When you bring up pollution with most people, the image that naturally pops into their head is going to be a smoking car exhaust, an industrial sector, a mountain of rotting tires. Yet despite significantly cleaner cars and tighter environmental regulations than 30 years ago, negative human impact is rapidly becoming an even more critical concern. What do the above mentioned contributors of pollution have in common? For every human in an industrialized nation, the demand for these pollutant contributors increases. We have made progress in the improving the environmental qualities of these factors, yet we simply cannot keep up with the quantities and demand reflected by a rapidly growing industrialized population.

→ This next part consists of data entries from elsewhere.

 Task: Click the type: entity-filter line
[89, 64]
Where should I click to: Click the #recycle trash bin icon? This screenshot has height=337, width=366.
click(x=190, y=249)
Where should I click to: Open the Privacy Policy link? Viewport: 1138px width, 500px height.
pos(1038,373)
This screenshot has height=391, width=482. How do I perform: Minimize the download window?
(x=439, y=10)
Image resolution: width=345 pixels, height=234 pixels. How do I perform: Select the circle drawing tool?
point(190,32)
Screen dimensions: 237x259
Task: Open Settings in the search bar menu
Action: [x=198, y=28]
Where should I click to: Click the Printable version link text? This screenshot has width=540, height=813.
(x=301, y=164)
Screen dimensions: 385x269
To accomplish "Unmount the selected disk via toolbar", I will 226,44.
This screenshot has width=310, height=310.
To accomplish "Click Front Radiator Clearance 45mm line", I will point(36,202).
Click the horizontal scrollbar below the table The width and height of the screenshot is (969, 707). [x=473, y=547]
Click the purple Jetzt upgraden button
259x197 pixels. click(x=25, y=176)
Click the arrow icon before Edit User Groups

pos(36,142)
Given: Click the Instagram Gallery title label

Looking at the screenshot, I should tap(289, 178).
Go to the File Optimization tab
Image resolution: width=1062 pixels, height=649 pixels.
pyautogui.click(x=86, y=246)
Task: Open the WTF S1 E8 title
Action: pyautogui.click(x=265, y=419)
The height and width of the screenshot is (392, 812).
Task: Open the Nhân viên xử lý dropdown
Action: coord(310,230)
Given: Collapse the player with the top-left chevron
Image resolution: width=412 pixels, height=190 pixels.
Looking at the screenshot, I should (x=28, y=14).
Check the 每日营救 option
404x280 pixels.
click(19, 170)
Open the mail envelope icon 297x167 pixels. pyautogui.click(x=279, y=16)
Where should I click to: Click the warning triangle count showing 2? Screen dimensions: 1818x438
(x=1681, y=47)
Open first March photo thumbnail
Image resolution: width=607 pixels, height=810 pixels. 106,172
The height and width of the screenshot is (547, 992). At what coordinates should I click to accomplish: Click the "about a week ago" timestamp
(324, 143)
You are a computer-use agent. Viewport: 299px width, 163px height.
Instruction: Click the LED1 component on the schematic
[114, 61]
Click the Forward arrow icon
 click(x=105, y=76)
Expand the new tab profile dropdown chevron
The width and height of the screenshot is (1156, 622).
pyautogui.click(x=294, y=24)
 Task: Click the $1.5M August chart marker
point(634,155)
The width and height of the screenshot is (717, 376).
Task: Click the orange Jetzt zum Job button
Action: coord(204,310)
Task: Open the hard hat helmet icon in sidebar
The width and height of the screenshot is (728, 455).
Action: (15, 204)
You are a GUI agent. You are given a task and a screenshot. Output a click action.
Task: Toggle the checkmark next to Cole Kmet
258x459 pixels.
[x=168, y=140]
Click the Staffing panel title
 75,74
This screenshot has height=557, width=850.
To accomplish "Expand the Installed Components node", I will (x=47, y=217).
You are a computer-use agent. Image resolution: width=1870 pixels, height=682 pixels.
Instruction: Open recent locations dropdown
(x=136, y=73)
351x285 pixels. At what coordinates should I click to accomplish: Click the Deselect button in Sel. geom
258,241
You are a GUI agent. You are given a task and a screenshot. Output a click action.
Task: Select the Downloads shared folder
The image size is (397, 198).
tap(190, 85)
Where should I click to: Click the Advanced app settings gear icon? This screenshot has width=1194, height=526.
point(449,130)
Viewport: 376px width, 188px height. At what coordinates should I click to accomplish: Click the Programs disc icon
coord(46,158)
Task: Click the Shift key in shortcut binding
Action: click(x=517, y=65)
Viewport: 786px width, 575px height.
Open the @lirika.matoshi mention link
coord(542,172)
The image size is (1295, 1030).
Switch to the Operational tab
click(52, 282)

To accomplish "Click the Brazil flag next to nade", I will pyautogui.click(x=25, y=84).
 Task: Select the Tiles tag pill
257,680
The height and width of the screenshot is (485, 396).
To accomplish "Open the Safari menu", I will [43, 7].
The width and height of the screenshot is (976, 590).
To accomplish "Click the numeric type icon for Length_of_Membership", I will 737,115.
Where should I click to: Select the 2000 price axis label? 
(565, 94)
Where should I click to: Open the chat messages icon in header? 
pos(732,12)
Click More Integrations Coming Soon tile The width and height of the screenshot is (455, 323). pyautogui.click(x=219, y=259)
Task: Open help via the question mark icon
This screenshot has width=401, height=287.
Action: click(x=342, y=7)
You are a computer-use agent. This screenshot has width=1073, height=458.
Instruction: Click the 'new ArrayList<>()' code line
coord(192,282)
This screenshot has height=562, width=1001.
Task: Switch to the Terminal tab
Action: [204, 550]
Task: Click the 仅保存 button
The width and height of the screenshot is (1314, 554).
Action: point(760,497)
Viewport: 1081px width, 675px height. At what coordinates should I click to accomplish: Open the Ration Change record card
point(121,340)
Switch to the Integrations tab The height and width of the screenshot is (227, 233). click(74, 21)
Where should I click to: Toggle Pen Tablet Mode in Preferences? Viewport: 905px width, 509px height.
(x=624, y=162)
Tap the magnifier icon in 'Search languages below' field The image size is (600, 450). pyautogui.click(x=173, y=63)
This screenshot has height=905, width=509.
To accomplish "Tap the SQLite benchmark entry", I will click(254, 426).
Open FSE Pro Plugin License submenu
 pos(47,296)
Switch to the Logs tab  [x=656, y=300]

The chicken or the egg? In this case, it's not which came first, it's which one has gotta go. Do we sacrifice our freedom to technologically innovate, our transportation, our standard of living, whilst merely delaying the inevitable destruction of our health and planet, just for the sake of ignoring the controversial root of the problem? In my eyes, a sustainable solution is far more feasible than futile delay. And let's not forget that this type of pollution isn't the only wall overpopulation will eventually lead us into; fresh water, 2% of water on Earth, is already very finite. Previously featured on CSNBC, Green Chip Stocks (http://www.greenchipstocks.com) even states:
"The Earth is running out of fresh water."and "...the water industry closely resembles the oil industry in its infancy..." recommending early investment in fresh water as a precious resource. Population growth in Africa has repeatedly outpaced the development of agriculture to feed children. An estimated 97% of urban Indian drinking water is contaminated with human feces. We can hit many birds with one stone.

As Feeney puts it:
"Inevitably, our numbers will come down, whether voluntarily or through such natural means as famine or disease."